C'est aussi à cette époque que s'affirme dans ses toiles un phénomène de vibration colorée très particulier : l'aura. L'aura colorée dont Léon Gard baignait les objets de ses tableaux, notamment les objets aux tons vifs (comme par exemple les fleurs), lui valut des regards sceptiques de la part de certains critiques qui lui reprochèrent ce qu'ils pensaient (à tort) être une pure fantaisie.

À partir de 1932, définitivement implanté à Paris, et bien que devant se passer de la lumière méditerranéenne, il continuera d'explorer ce domaine dans ses natures mortes, ses tableaux de fleurs et ses portraits.

Rue à Monfort l'Amaury, vers 1935








Jeune Femme au corsage rose, Paris, 1942
Tête de jeune femme, Paris, 1947



Les années 40, avec la rencontre de Sacha Guitry, sont marquées par plusieurs portraits "mondains" : Sacha Guitry, Lucien Daudet, le Comte Doria, la Baronne Hottinguer, Georges Renand, etc.















Nature morte aux oranges et au chaudron, Paris, 1950
Roses rouges et carafe, Paris, 1955

Les années 50 voient une série de natures mortes et de fleurs où Léon Gard tente de fondre en une même œuvre deux penchants chez lui qui, techniquement sont difficilement conciliable et pour lesquels il incline d'ordinaire tantôt vers l'un, tantôt vers l'autre, les deux tendances luttant, l'une cédant à l'autre à tour de rôle : l'amour du contour précis, du poids des choses, du détail, et l'amour de l'atmosphère, des vibrations colorées.








La Glycine du château, L'Isle-Adam, 1960
Cèdre et effet de ciel, L'Isle-Adam, 1969
Étang et arbres à contrejour, L'Isle-Adam, 1968
Épicéas au couchant, L'Isle-Adam, 1969

Dans les années soixante, il revient à l'esquisse, davantage guidé par les circonstances, sans doute, que par un choix délibéré. Son ami Sudreau, secrétaire d'État, met à sa disposition une chambre dans le château des Bonshommes situé en forêt de l'Isle-Adam. Le parc du château, avec ses arbres d'essences diverses, ses étangs et son aspect changeant au fil des saisons, offre au peintre une multitude de motifs. Comme il ne peut y faire que de très courts séjours d'un jour ou deux, il opte pour le tableau-esquisse dans lequel il s'efforce de saisir des effets de lumière, de vent, de brouillard, de neige, de pluie, etc. jouant dans les arbres, les prairies, les points d'eau ou le ciel. Les lumières sont exprimées par des empâtements proéminents sur une facture large, désinvolte, qui ne cherche pas à flatter l'œil du profane. Pour le connaisseur, ces paysages sont une collection d'harmonies savantes et délicieuses qui chantent la nature.

Consignes:
**1.** Résumez plus brièvement le paragraphe du texte sur Léon Gard qui commence par « Dans les années soixante » en conservant ses faits essentiels.
**2.** Selon le texte sur Léon Gard, à partir de quelle année le peintre est-il définitivement installé à Paris ?
**3.** Poursuivez le texte sur Léon Gard à la suite de sa dernière phrase.
Les lignes qui suivent proviennent d'une autre source.

Bloc de données:

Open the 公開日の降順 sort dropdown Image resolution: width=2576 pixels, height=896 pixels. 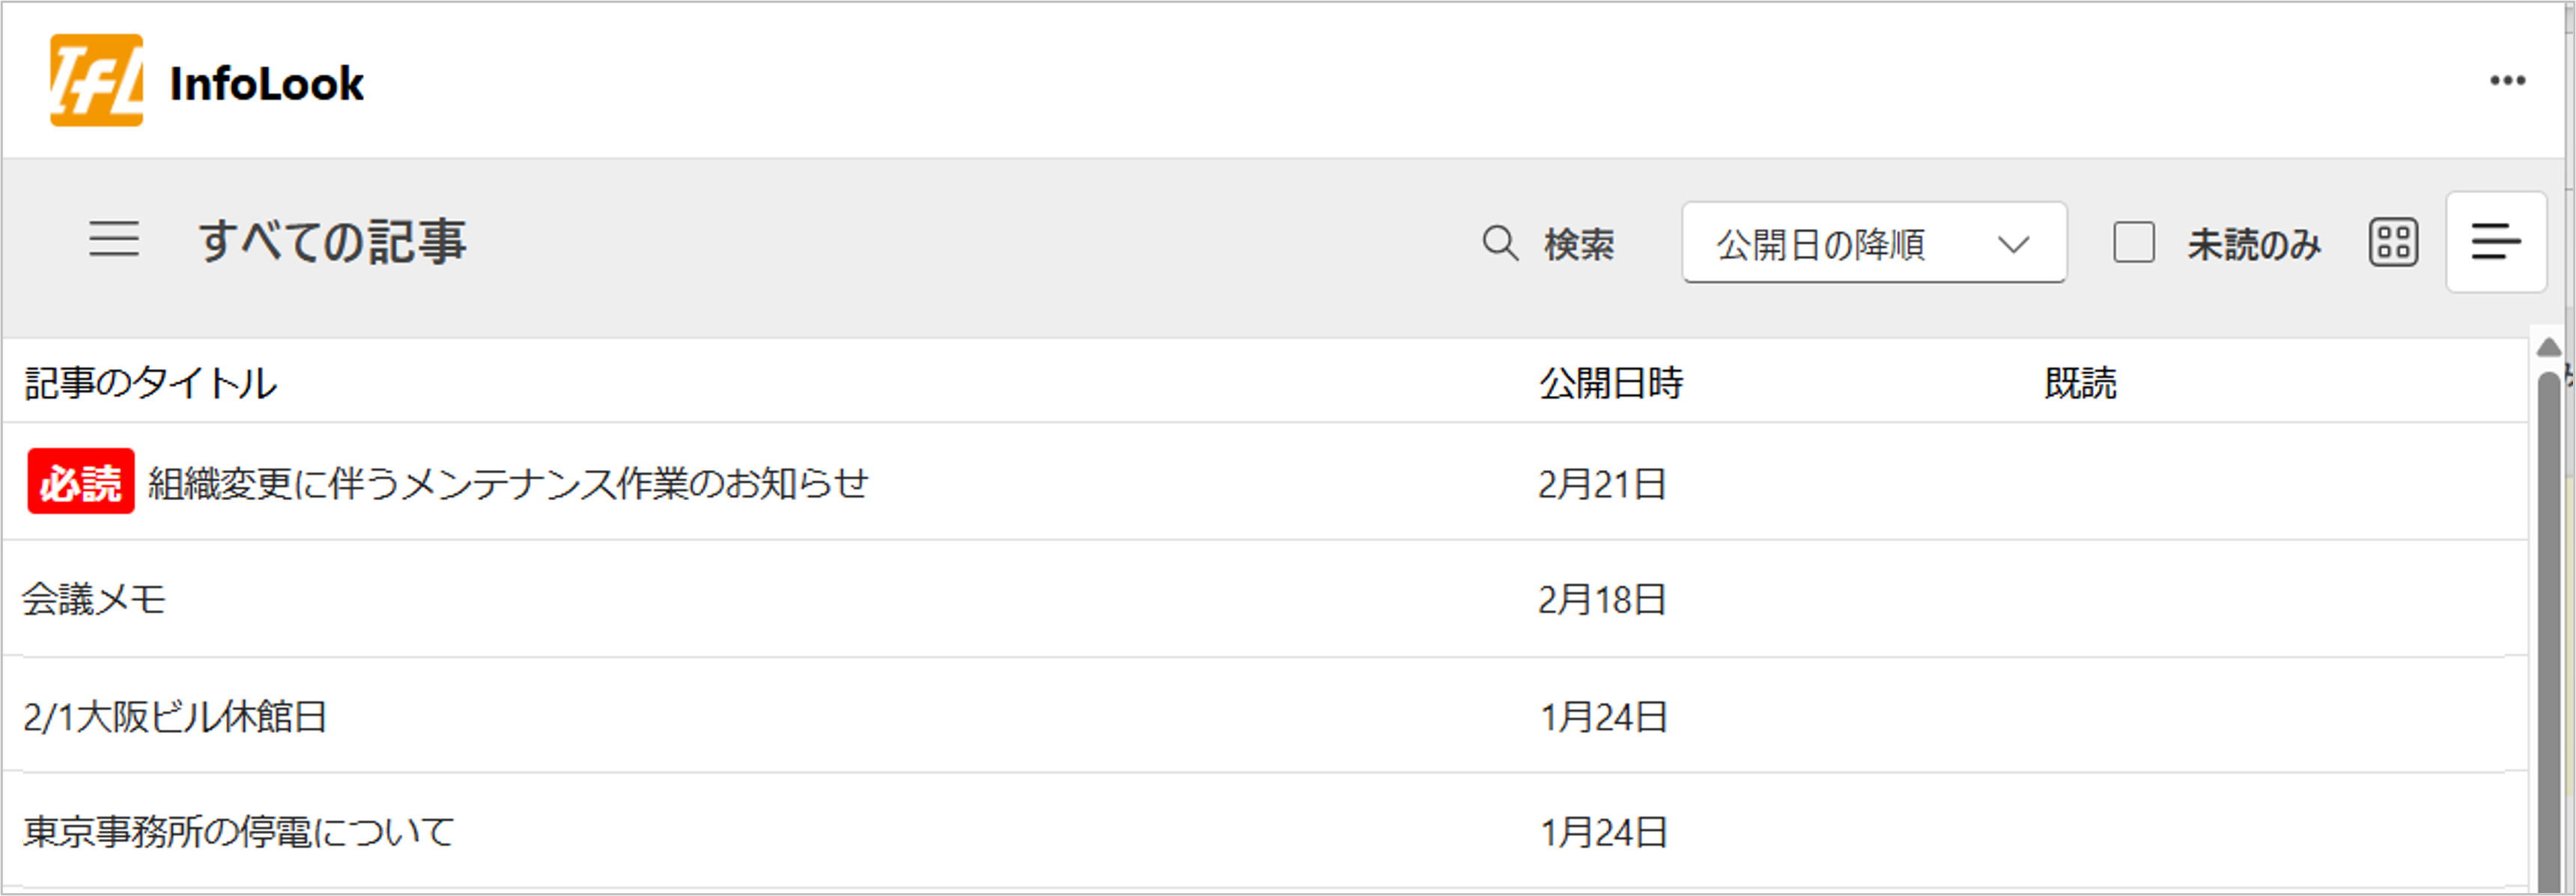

Réponses:
**1.** Dans les années soixante, Léon Gard revient à l'esquisse, sans doute davantage par la force des circonstances que par choix. Son ami Sudreau, secrétaire d'État, lui prête une chambre au château des Bonshommes, en forêt de l'Isle-Adam. Le parc, avec ses arbres variés, ses étangs et son aspect changeant selon les saisons, lui fournit de nombreux motifs. Comme il ne peut y séjourner qu'un jour ou deux, il adopte le tableau-esquisse pour saisir les effets de lumière, de vent, de brouillard, de neige ou de pluie sur les arbres, les prairies, les points d'eau et le ciel. Les lumières sont rendues par des empâtements prononcés sur une facture large et désinvolte. Pour le connaisseur, ces paysages forment une collection d'harmonies savantes qui chantent la nature.

**2.** À partir de 1932.

**3.**
Jeune homme au manteau, Paris, 1971
Nature morte au Singapour, Paris, 1971
Verrerie et coquillages, Paris, 1971

1970 inaugure une nouvelle série de natures mortes où s'exprime sa science des reflets dans les verreries, et celle qui consiste à faire sentir la différence de matières entre les objets. Il peint ses derniers portraits. Dans le Jeune homme au manteau, il rend un hommage à Titien, affirmant au sein même de l'effervescence des mouvements de peinture non-figurative, son rattachement à la tradition allant des peintres de la Renaissance aux Impressionnistes.






Le Géranium rouge, Paris, 1979

Son dernier tableau, quelques semaines avant sa mort, sera un tableau de fleur, aux couleurs flamboyantes, tels qu'il en peignait dans sa jeunesse toulonnaise (Le Géranium rouge.)

Ses écrits

Léon Gard prend des notes et écrit des commentaires sur l'art dès l'âge de dix-sept ans. Il donne des conférences à Paris dans les années 1930. De son propre aveu peu doué pour cet exercice, il l'abandonne bientôt et prend l'habitude d'introduire le catalogue de ses expositions par un article sur la peinture, souvent une satire contre certains mouvements de peinture, contre les salons ou contre les critiques d'art (Les Fourberies de Rapin ou Les Audacieux ridicules).

En 1943 et 1944, il écrit cinq articles pour l'hebdomadaire Panorama (« Sur la nature morte », « Formes et pluralité de l'exactitude en peinture », « Héritage de Gauguin », « Indigestion de vertèbres », « Gérôme ou La Bévue d'une époque »).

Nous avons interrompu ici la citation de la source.